■ Required actions
1. Rewrite the paragraph of the forum thread below that begins "An atheist doesn't think there is a god" more briefly, keeping its main points.
2. In the forum thread below, what does winning a billion stand for in the money analogy?
3. Reproduce the forum thread below from "You will notice" up to and including "whatever you do.".

■ Supplied passage

Let me get this straight. You, the scientists who created "viruses" that can become intelligent and nigh-unkillable, want me, and 1,000,000 computer geeks, to download and run said viruses?
Yeah, I've seen one too many Outer Limits to fall for that one...
UTF-8: There and Back Again
I don't think it will have the capability of emotional joy in threatening you, so it will just kill you I guess.
You will notice that there is no place in there for Atheism, since Atheism defaults to selfishness, which in turn implies no troublesome descendents.
Could you please explain how? I really can't understand where you got this from. I would have thought atheism leads to the most selfless acts. See, if you are religious you (in most religions) get rewarded (or not) after you die. Every good thing gets rewarded. You have a limited time on Earth but get rewarded for *eternity* for whatever you do.
An atheist doesn't think there is a god (and therefore an afterlife), no matter what an atheist does they will (in their mind) never get rewarded after death (you just rot in the ground). The *only* time a atheist has is right now during their life. Any help you receive limits the amount of time they have to enjoy their (comparatively) very limited life, while a religious person has eternity to enjoy "heaven" (or wherever they believe they go).
If you want a analogy: If I knew I was going to win a billion (eternal life), giving you $100 is nothing. If I only had $1000 (limited atheist life) giving you $100 is a bloody lot.
And by the way, Darwin himself, at the end of his life, denied evolution as the explanation for how we got here.
No, he didn't.
And even if he had, what difference would it make? Evolution is a fact, not Darwin's opinion.
If Einstein had renounced his theories on his deathbed would relativity be any less true?
Curiosity was framed. Ignorance killed the cat.
Someone DESIGNED a system to prove evolution.
Beyond that, it would be interesting to look at the details of how this works. Does it mimic UV light and other things trying to break down early life? Is the mutation rate random?
It may not prove evolution, but it is an interesting experiment.
Except for ending slavery, the Nazis, communism, & securing American independence, war has never solved anything.
Computer simulations are used to enlighten us as to the nature of Reality. The computer you used to create your post, and the computer network that brought that post to my eyes, were all made possible via computer simulation. The idea that "the program gave you exactly what you predetermined in the code" is only true in that our computers are technically deterministic, but your implication that computer simulation can only, at best, "validate what you expect as you design it", is utter nonsense.

■ Data provided

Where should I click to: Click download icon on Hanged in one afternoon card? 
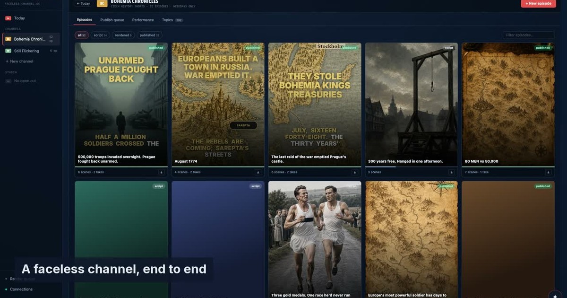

■ Exercise results
1. An atheist believes there is no god and no afterlife, so whatever an atheist does, there is no reward after death. An atheist's only time is this life. Giving help therefore costs an atheist part of a very limited life, while a religious person expects to enjoy heaven for eternity.

2. Eternal life.

3.
You will notice that there is no place in there for Atheism, since Atheism defaults to selfishness, which in turn implies no troublesome descendents.
Could you please explain how? I really can't understand where you got this from. I would have thought atheism leads to the most selfless acts. See, if you are religious you (in most religions) get rewarded (or not) after you die. Every good thing gets rewarded. You have a limited time on Earth but get rewarded for *eternity* for whatever you do.